Belge alıntısı —
<<<<

Aydoğan Yüce

Her şey kolaylıkla başladı.

Cebimizdeki bozukluklardan kurtulduk.
Temassız kartlar, QR kodlar, dijital cüzdanlar…
“Ne güzel,” dedik. “Tek dokunuşla ödeme yapıyoruz.”
Ama bir şeyi fark etmedik:
Cüzdanımız hafifledikçe, kontrolümüz de elimizden gidiyor olabilir.

Çünkü nakitsiz toplum bir teknoloji meselesi değil, bir iktidar stratejisi.

Bu Projenin Sahibi Kim?

Nakitsiz toplum, tüketicilerin tercihiyle doğal gelişen bir süreç değil. Bu, büyük güç merkezlerinin adım adım kurguladığı bir model.
Kim bunlar?

Başta IMF ve Dünya Bankası geliyor. Dijital yardımlar, dijital kimlikler, “kapsayıcılık” başlığı altında sistem dışı kalanları yeniden sisteme çekmek değil, daha sıkı bağlamak için.
Hedef kitle: özellikle yoksul ülkeler.

İsviçre merkezli BIS, merkez bankalarının merkez bankası. Bugün 80'den fazla ülke, BIS koordinasyonunda dijital merkez bankası parası (CBDC) üzerinde çalışıyor. Bu paraların özelliği şu:
Size ait olsa da, kullandığınız alanı sistem belirleyebiliyor.

Arka planda ise dijital altyapıyı sağlayan Big Tech var. Google, Apple, Meta, Amazon gibi şirketler artık sadece teknoloji firması değil, para kontrolcüsü.

Ve tabii ki Gates Vakfı ve Dünya Ekonomik Forumu.
Gates, Hindistan’da dijital kimlik projelerine milyarlar yatırdı.
WEF Başkanı Klaus Schwab ise dünyayı “her şeyin dijitalleştiği bir yeniden kurulum”a çağırıyor.
Cümle net:

“You’ll own nothing, and you’ll be happy.”
“Hiçbir şeye sahip olamayacaksınız ve mutlu olacaksınız.”

Son olarak, işin güvenlik kısmı:
Devletler “kara para, terör, kayıt dışılık” diyerek, sistemin tamamını dijitalleştirmenin güvenlik gerekçesine sarılıyor.
Ama esas mesele şu:
Herkesi kayıt altına almak. Suçluları değil, herkesi.

 

Nakit Neyi Temsil Ediyordu?

Nakit sadece bir kâğıt parçası değil.

-Bağımsızlıktı. İnternet yoksa da çalışırdı.

-Özgürlüktü. Kime verdiğinizin kaydı tutulmazdı.

-Krize karşı kalkandı. Sistem çökerse, cebinizde yine bir şey vardı.

Bugün bu kalkan elimizden alınıyor.

Kolaylık mı, Kontrol mü?

Nakitsiz toplum, kolaylık gibi görünüyor.
Ama bu kolaylık, özgürlük pahasına mı sağlanıyor?

Paranız olabilir. Ama artık onu siz değil, sistem kullanıyor olabilir.

>>>>

Veri listesi —
<<<<

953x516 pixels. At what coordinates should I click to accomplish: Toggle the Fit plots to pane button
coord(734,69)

>>>>
<<<<

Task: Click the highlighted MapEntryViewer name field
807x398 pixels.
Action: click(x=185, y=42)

>>>>
<<<<

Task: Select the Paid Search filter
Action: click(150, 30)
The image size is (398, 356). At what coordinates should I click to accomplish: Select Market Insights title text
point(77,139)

>>>>

Görev 1 —
Nakitsiz toplum üzerine yazıya göre aşağıdaki (a), (b), (c) ifadelerinin her biri için evet ya da hayır deyin ve yanıtı belirleyen sözleri yazıdan aynen alıntılayın. (a) Bugün 80'den fazla ülke BIS koordinasyonunda dijital merkez bankası parası üzerinde çalışıyor. (b) Nakitsiz toplum, tüketicilerin tercihiyle doğal olarak gelişen bir süreçtir. (c) Nakit, internet olmadığında çalışmazdı.
Görev 2 —
Nakitsiz toplum üzerine yazıyı son cümlesinden sonra aynı üslupla sürdürün.

Görev sonucu 1 —
(a) Evet: "Bugün 80'den fazla ülke, BIS koordinasyonunda dijital merkez bankası parası (CBDC) üzerinde çalışıyor."
(b) Hayır: "Nakitsiz toplum, tüketicilerin tercihiyle doğal gelişen bir süreç değil."
(c) Hayır: "İnternet yoksa da çalışırdı."

Görev sonucu 2 —
Ne zaman, nerede, ne kadar harcayacağınızı size değil, ağlara bağlı algoritmalar söylüyorsa…
Bu artık sizin paranız değil, sadece size verilmiş bir izin kodudur.

Nakitsizliğin Görünmeyen Bedeli

Dışarıdan bakınca rahat: Cebiniz yok, cüzdan taşımazsınız.
Ama görünmeyen katmanlar çok daha riskli.

Her harcama izlenebilir.
Eskiden bir kahve aldığınızda kimse bilmezdi. Şimdi, saat kaçta, neredeydiniz, kaçıncı kez kahve alıyorsunuz, her şey veri.

Anlık müdahale mümkün.
Devlet ya da dijital altyapıyı yöneten şirket, “bu ürünü artık alamazsın” diyebilir.
İsterseniz paranız olsun.
Harcama alanı size ait değilse, paranız sadece bir görüntü.

Yoksullar için başka bir sorun başlıyor.
Teknolojik altyapıya erişimi olmayanlar, dijital cüzdan sahibi olamayanlar dışlanıyor.
Yani nakit gitmekle kalmıyor, dijital sınıflar oluşuyor.

Ve kriz anları.
Elektrik yok.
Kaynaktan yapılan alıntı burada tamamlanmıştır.